Sunday, October 18, 2015

Growing Pains

"Sometimes I just need my mom, OK?" - my son when he was sliding into my bed and woke me up around midnight.


Objection denied.  Snuggles it is. 

Which is just fine with me.  I love being that mom.  You know, the one that 30 years from now my kids still look forward to coming home to.  I took some benedryl and slept like a member of the Six Feet Under Club.  For systemic flair up purposes, not because I was drugging myself into a coma.  Friday night I got no sleep at all because the Universe thought I didn't need it.  After struggling to stay awake all day at work I napped for a bit and then took the boy to Pizza Hut for our monthly date.  Which during the entire dinner he complained about missing his sister.  "She just keeps our conversation flowing and she is funnier than I am.  Things just aren't the same without her here."  This time he actually wanted her to go and she just wanted to stay home.  They used to be inseperable and as much as they "complain" about each other they're still really close.

Then I dragged him to Goodwill to see about getting some more pants.  Seriously, he needs to stop growing.  He wears a men's small/medium athletic pant but they have to be hemmed.  Around Easter he woke up and fit into literally nothing in his closet overnight.  My mom did a 26 inch inseam and much to my chagrin trimmed the extra off so that they can't be let out.  Now he's a 30 inseam just over the summer from Easter to now and I have to buy more pants.  I'm not paying full price for pants that will be too short by Christmas.    And then his head grew, so he needed an adult size bike helmet and we had to go to Walmart to get one for his Scouting trip today. 

The kid is 12.

I'm amazed that I was practically unphased when his sister started taking my sneakers 3 years ago.  Something about the second (and last) child that kills you with every milestone.  And then there's the milestones they get individually because I have one of each.  I remember the time I bought my daughter her first deoderant.  I bawled like a baby in the middle of the store isle.  People looked at me weird until I explained what I was there for.  An elderly woman who understood hugged me.  My mom took her to get her first bra because I was a mess just knowing that she was at the point that she needed one. 



Physical therapy has been doing wonders for my knee.  I am going to start doing yoga in a couple of weeks after it strengthens back up.  Fibromyalgia sucks.  Knowing that this is something that I can consume myself with and give in to the near constant crappy feeling or keep busy and feel better is driving me to do better with my health.  I've had fewer crappy days in the past month than I did this summer which is nice.  The stress level being cut down at the knees would be nice.  Hear that Universe?  Any time now would be good.

Speaking of, previously mentioned near fatal health condition listed on my chart was put there by someone registering me for my procedure and was a fluke.  Even though the symptoms of said condition are actually my symptoms.  I'm beginning to hate the medical field in general. 

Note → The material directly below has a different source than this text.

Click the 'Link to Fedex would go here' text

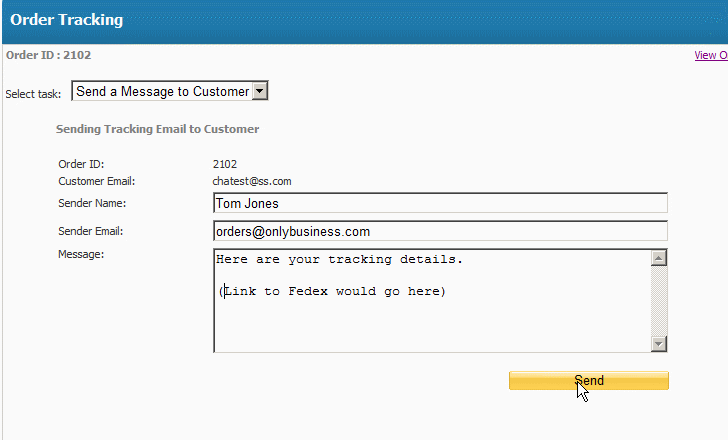(x=332, y=291)
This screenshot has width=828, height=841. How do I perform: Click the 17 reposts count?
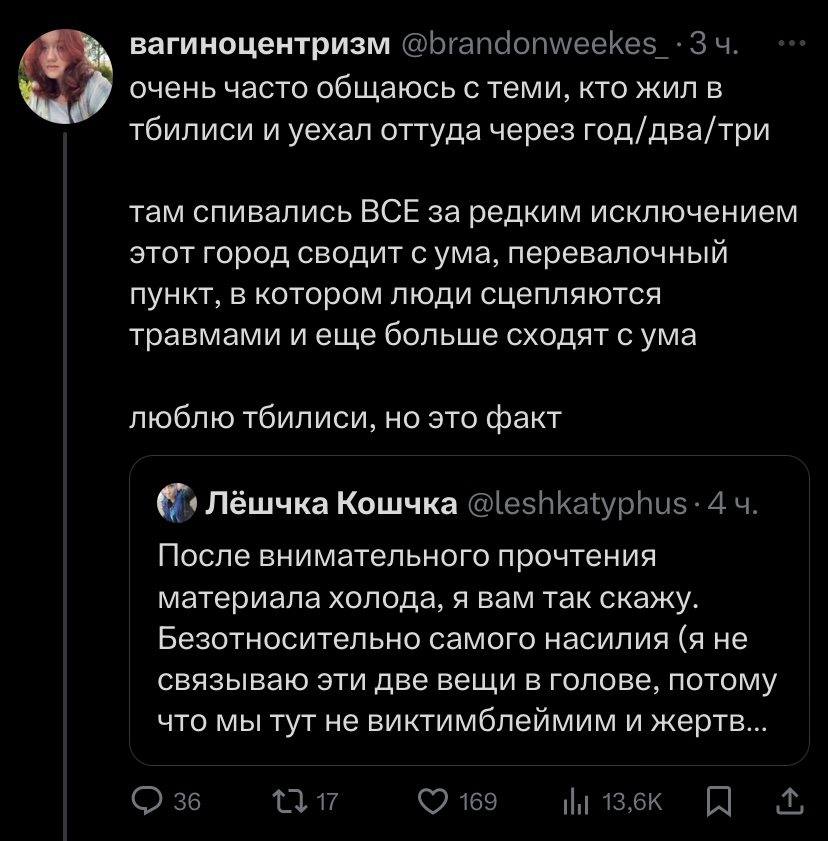coord(328,801)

I am **finally** being referred to a surgeon for my Hiatal hernia, after of course fighting for years to get them to understand what is happening to me physically every time I eat anything.  It was found to have doubled in size and is the cause of 90% of  digestive issues and my doctor is certain that it's the cause of my near constant chest pain.  I understand EoE is something I'll have forever and it's not going to go away, but most of my troubles are from that stupid hernia. 

I'd like to feel at least almost human for a day.  I know that feeling totally human is way too much to ask for. 

I know that this flair was because I've been pushing myself too hard.  I should have called out of work yesterday instead of staying up.  I shouldn't have gone shopping last night and walked around for 3 hours like I did.  I could feel it coming before it even took over my body about halfway through Walmart.  But pushed I did.  I think I feel better than I would have if I hadn't taken anything and fought sleep for a second night, but my eyes were almost swollen shut when I woke up.  I feel like I'm walking through a sand pit with boulders in my pockets.  I have 3 alarms set for mornings that I have to work.  One for the time I get up if I want to look good, the one I have to get up for real and the time that I have to leave the house.  I woke up on the last alarm.  Thank Gods I cleaned my room so I can find things easily. 

I really dislike people sometimes.  Namely ones who meddle and watch.  Then they say things to "help" you when they might as well be saying "I want to high five you, but all I have is this bus".

And then there's still needing to put that stuff for Goodwill into my car and actually take it.  There's always that last 10% of projects that I struggle so much with to finish.  I'm always so worried that someone else that I immediately know could use it and I want to give it to them.  Oh well.